- **Supplied material**

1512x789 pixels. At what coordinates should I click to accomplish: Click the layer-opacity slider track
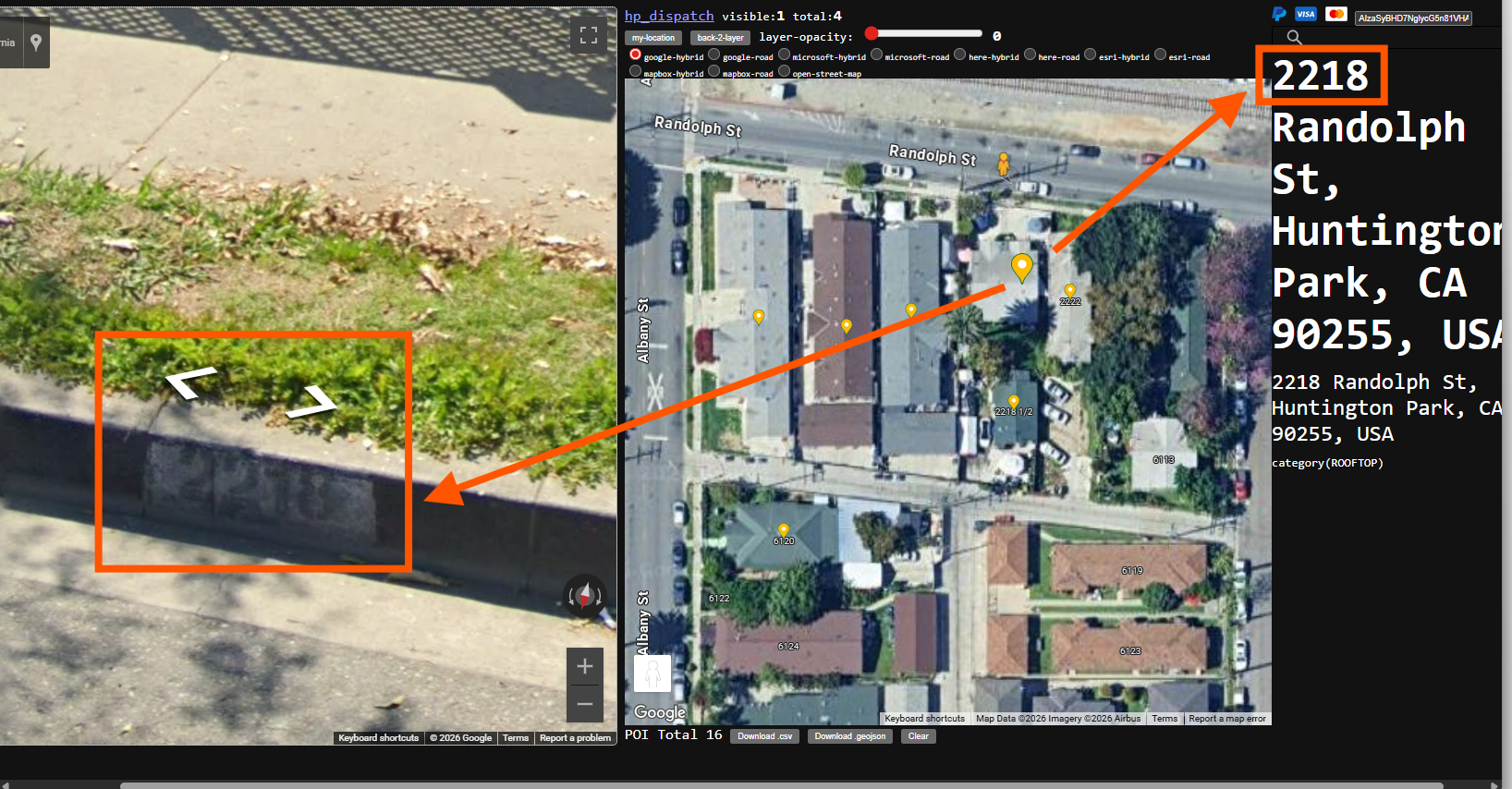[x=924, y=34]
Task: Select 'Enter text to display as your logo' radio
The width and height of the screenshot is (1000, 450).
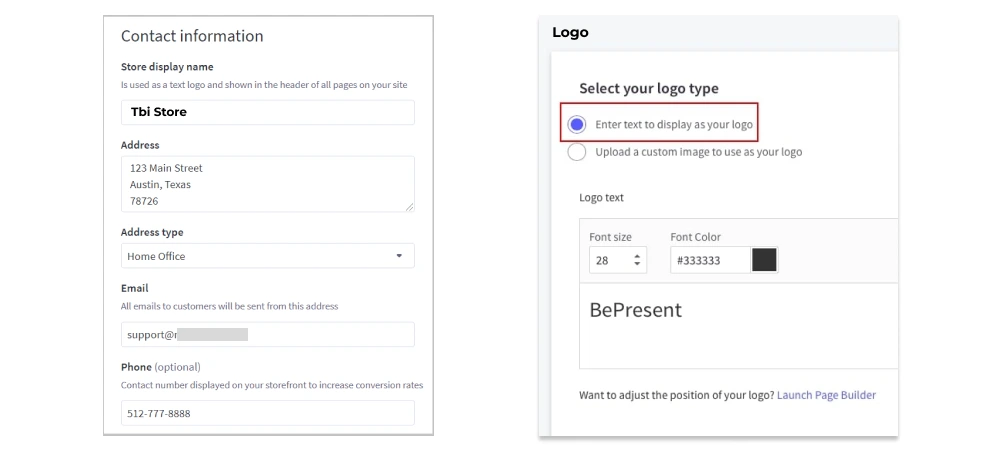Action: pos(577,125)
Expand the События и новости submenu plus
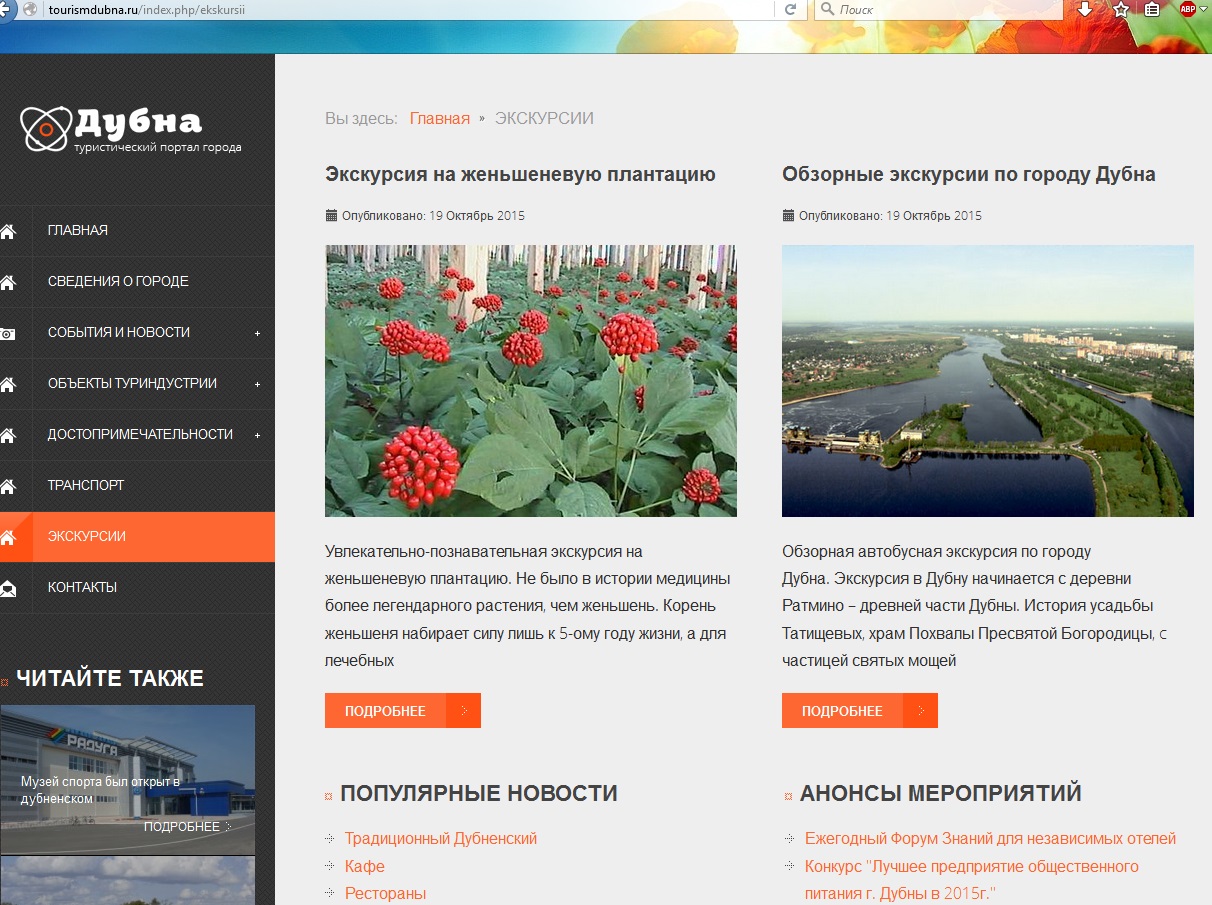Image resolution: width=1212 pixels, height=905 pixels. click(x=257, y=333)
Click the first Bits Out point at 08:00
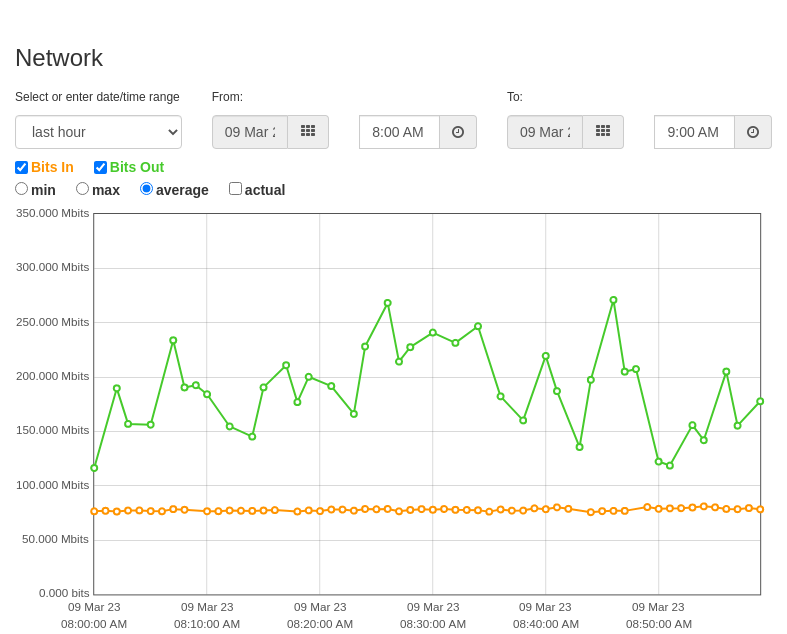Screen dimensions: 787x634 click(94, 468)
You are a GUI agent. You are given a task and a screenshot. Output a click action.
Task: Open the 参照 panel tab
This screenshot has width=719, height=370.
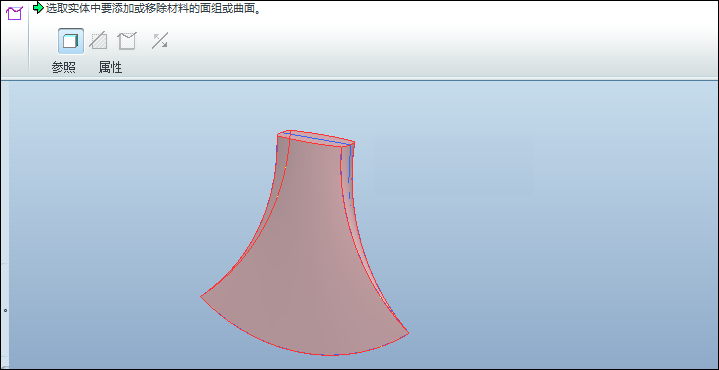tap(63, 68)

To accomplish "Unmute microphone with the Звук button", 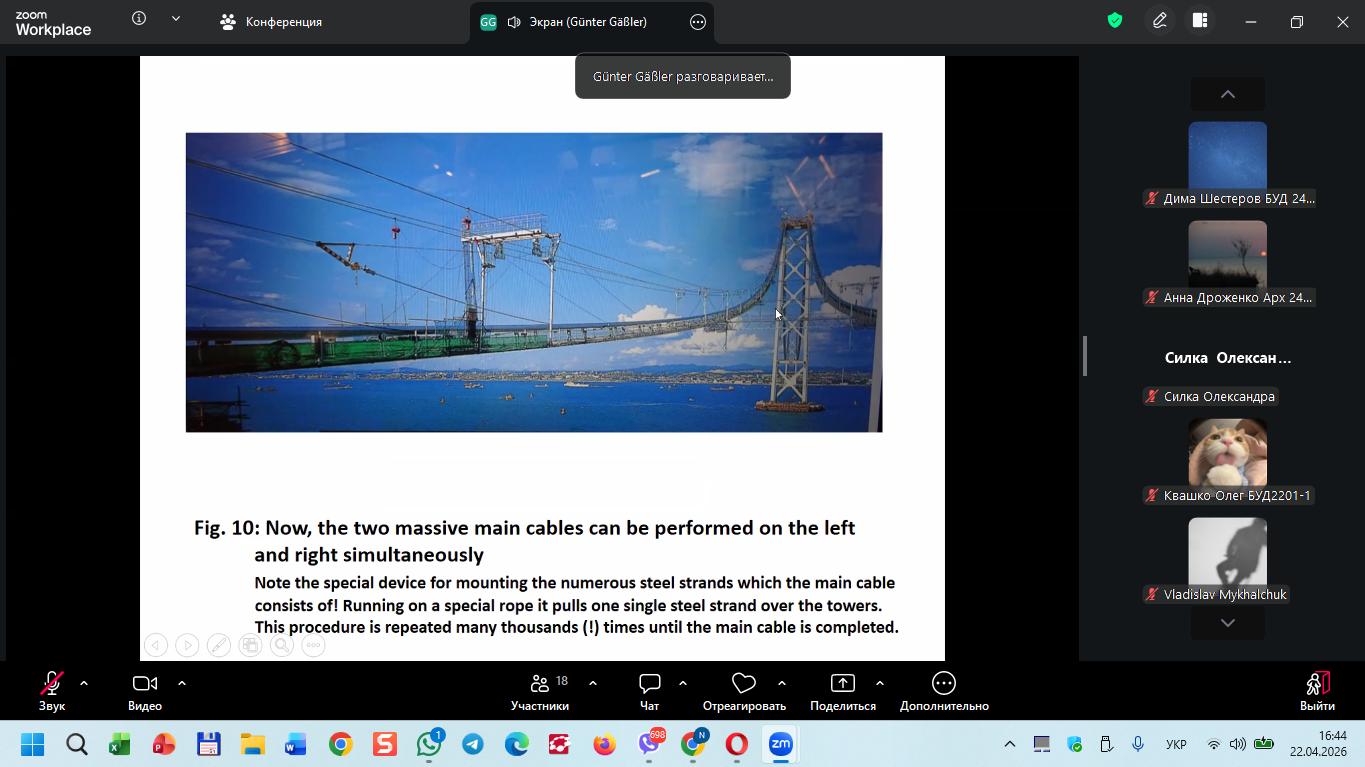I will 51,691.
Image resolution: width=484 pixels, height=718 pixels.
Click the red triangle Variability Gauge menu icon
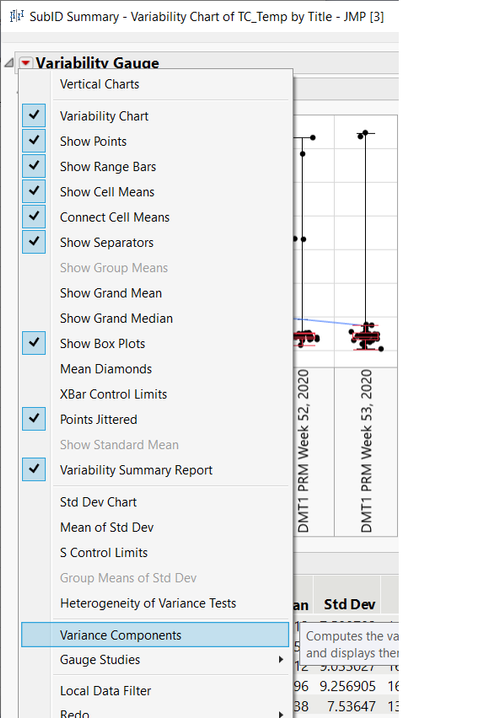click(x=26, y=62)
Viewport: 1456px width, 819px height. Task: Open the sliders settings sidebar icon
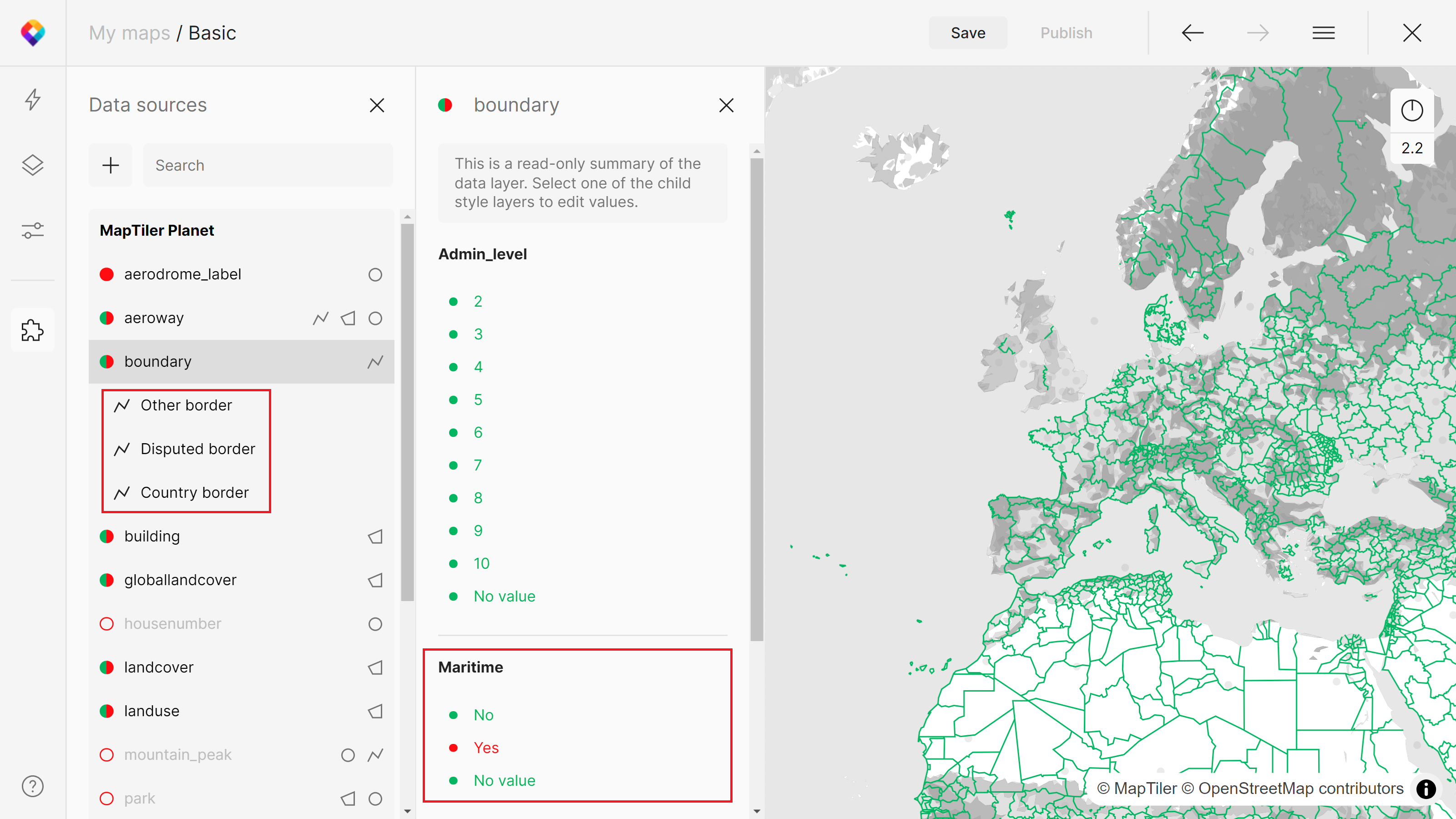point(33,231)
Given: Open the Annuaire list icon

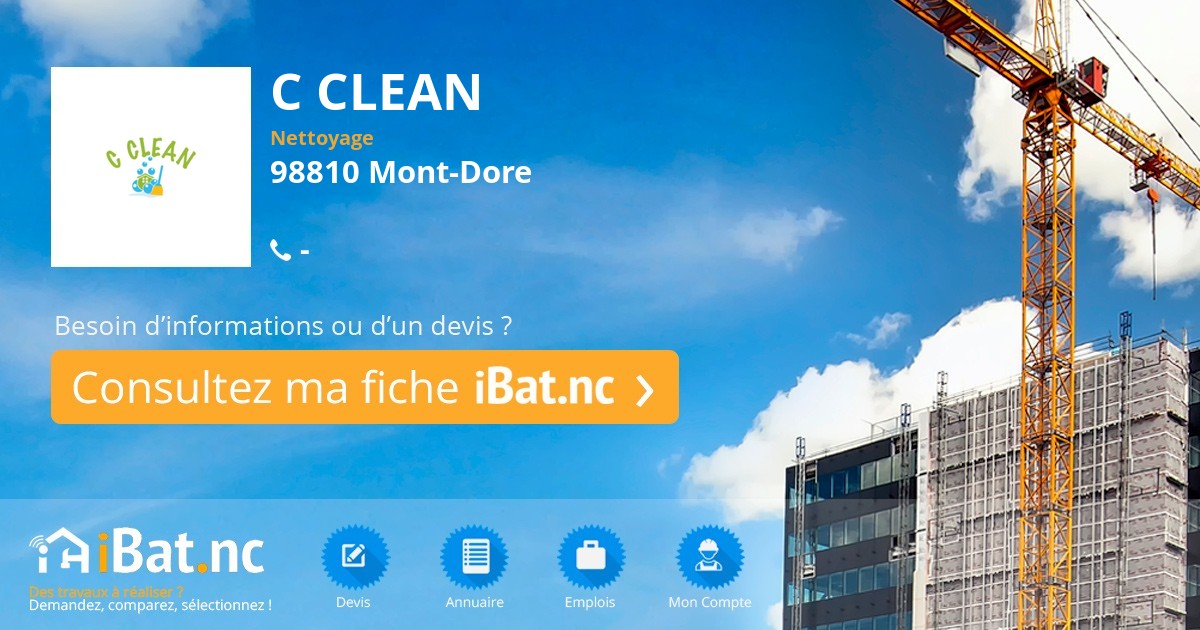Looking at the screenshot, I should tap(474, 557).
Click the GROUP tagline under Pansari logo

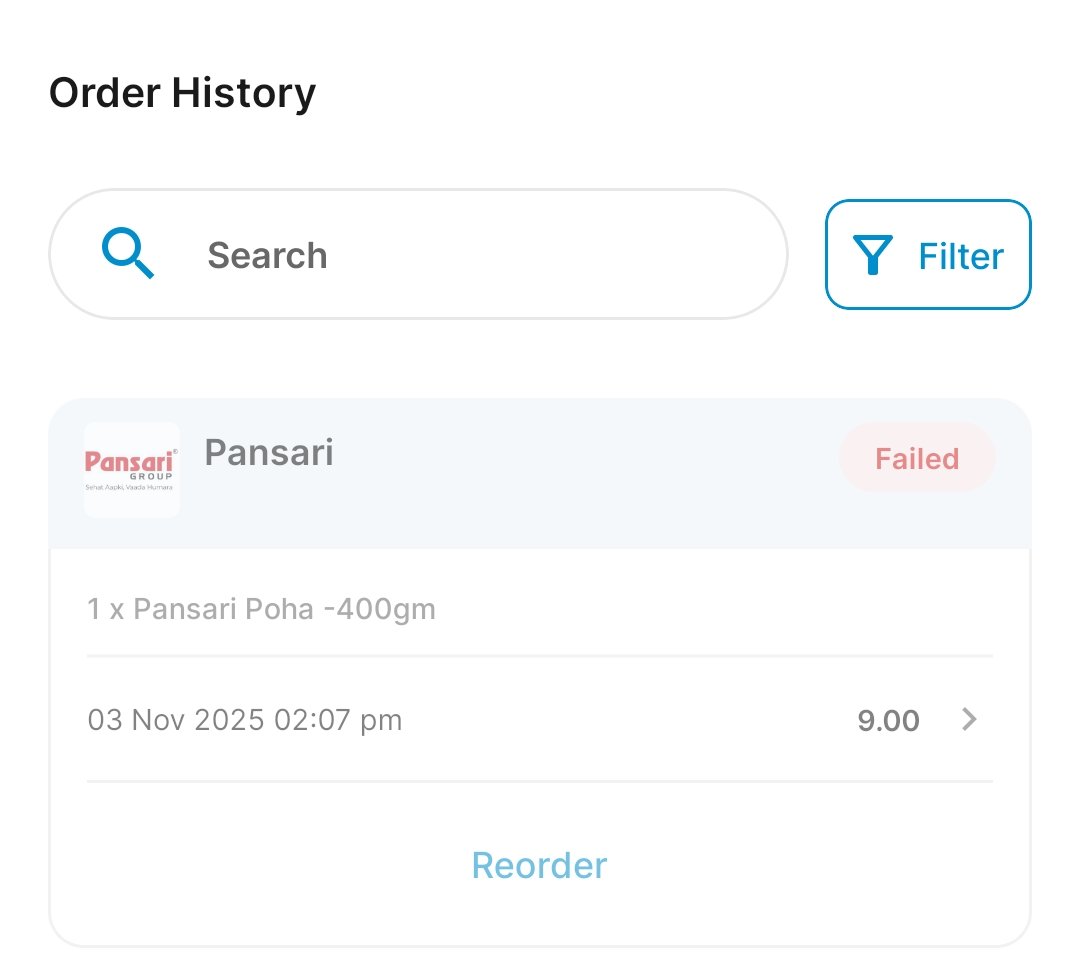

- **Aim of the task**
Reproduce the material word for word, from the line containing "Viewport: 1456px width, 819px" through the end, leaving the pictures out of your answer.

- **Response for this exercise**
Viewport: 1456px width, 819px height. Task: Open the sliders settings sidebar icon
point(33,231)
Given: Open the Annuaire list icon

Looking at the screenshot, I should tap(474, 557).
Click the GROUP tagline under Pansari logo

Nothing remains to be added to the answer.